**What is expected:**
For each line of the data that includes the word "screenshot", copy the line.

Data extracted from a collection

• • • • •

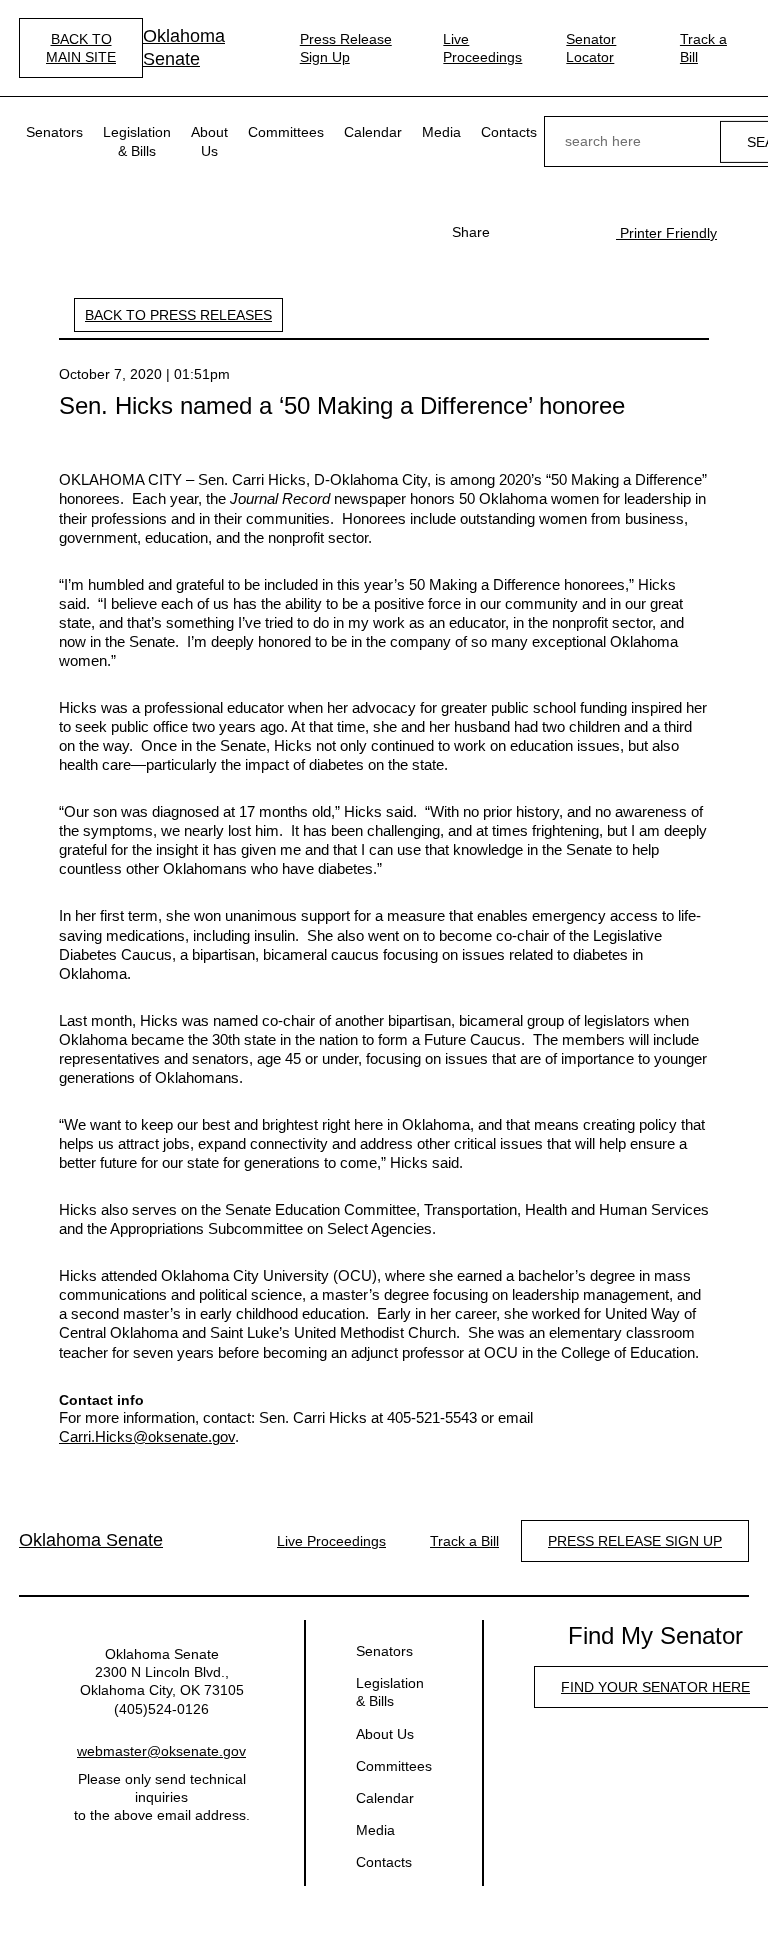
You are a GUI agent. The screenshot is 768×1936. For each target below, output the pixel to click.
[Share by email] (580, 232)
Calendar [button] (373, 132)
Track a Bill (703, 48)
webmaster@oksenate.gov (161, 1751)
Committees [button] (286, 132)
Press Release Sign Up (346, 48)
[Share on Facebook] (516, 232)
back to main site (81, 48)
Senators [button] (54, 132)
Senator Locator (591, 48)
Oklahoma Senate (184, 47)
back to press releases (178, 315)
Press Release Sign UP (635, 1541)
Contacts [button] (509, 132)
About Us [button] (209, 141)
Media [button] (441, 132)
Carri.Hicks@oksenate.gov (147, 1437)
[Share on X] (548, 232)
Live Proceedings (482, 48)
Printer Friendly (666, 233)
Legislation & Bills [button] (137, 141)
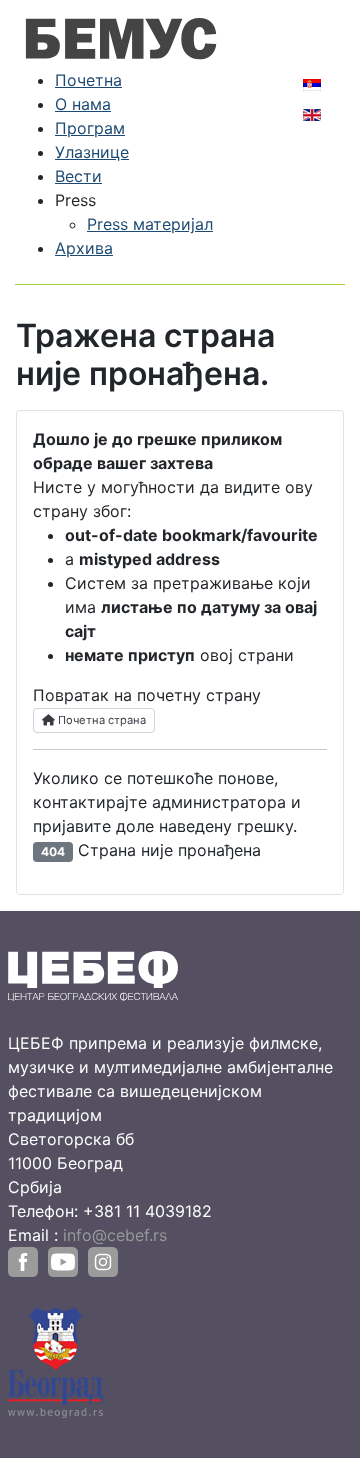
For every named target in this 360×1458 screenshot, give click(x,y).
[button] (75, 200)
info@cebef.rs (115, 1235)
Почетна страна (100, 720)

• • • • •

**Response to this exercise:**
You are a GUI agent. The screenshot is 768×1936. For each target below, output the pixel to click.
For every named target in this 360×1458 screenshot, give click(x,y).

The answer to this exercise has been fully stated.